IN THE HOOD, add 2.0 g of 30-mesh zinc metal all at once and stir until the supernatant liquid is colorless. Describe the reaction on your report sheet (11). What is present in solution (12)?
When gas evolution has become very slow, heat the solution gently (but do not boil) and allow it to cool. What gas is formed in this reaction (13)? How do you know (14)?
When gas evolution has ceased, decant the solution and transfer the precipitate to a preweighed porcelain evaporating dish (3).
Wash the precipitated copper with about 5 mL of distilled water, allow to settle, decant the solution, and repeat the process. What are you removing by washing (15)?
Wash the precipitate with about 5 mL of methanol (KEEP THE METHANOL AWAY FROM FLAMES _ IT IS FLAMMABLE!)
Allow the precipitate to settle, and decant the methanol. (METHANOL IS ALSO EXTREMELY TOXIC: AVOID BREATHING THE VAPORS AS MUCH AS POSSIBLE.)
Finally, wash the precipitate with about 5 mL of acetone (KEEP THE ACETONE AWAY FROM FLAMES - IT IS EXTREMELY FLAMMABLE!), allow the precipitate to settle, and decant the acetone from the precipitate.
Prepare a steam bath as illustrated and dry the product on your steam bath for at least 5 minutes.

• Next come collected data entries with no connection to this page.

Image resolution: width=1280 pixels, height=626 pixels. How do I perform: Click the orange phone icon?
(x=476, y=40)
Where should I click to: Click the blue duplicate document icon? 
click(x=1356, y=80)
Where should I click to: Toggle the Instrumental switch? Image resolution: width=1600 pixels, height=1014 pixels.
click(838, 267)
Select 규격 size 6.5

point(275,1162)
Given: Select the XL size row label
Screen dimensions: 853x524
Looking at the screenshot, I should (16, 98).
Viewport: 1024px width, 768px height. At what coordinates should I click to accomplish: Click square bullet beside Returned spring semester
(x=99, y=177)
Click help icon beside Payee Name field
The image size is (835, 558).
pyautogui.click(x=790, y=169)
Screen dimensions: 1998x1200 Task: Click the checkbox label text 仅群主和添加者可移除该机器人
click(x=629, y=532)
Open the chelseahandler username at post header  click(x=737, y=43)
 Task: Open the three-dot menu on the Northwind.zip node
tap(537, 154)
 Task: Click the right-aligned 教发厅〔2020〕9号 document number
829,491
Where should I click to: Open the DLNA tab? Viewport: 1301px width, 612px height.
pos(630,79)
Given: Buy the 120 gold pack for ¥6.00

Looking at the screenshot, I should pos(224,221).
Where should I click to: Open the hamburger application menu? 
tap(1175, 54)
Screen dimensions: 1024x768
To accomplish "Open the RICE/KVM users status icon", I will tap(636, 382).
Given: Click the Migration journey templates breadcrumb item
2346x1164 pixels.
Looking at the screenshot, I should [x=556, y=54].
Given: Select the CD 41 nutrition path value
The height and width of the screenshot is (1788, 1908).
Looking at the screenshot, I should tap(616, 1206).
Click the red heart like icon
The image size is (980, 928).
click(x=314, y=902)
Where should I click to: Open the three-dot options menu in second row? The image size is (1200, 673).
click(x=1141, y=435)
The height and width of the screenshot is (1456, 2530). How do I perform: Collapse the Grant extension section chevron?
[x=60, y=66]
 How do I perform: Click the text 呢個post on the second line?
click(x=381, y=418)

Wipe the bottom of the evaporating dish with a towel, remove the boiling chips and weigh the evaporating dish plus copper (2).
Calculate the final weight of copper (4).
Compare the weight with your initial weight and calculate the percent yield (5).
What color is your copper sample (16)? Is it uniform in appearance (17)? Suggest possible sources of error in this experiment (18).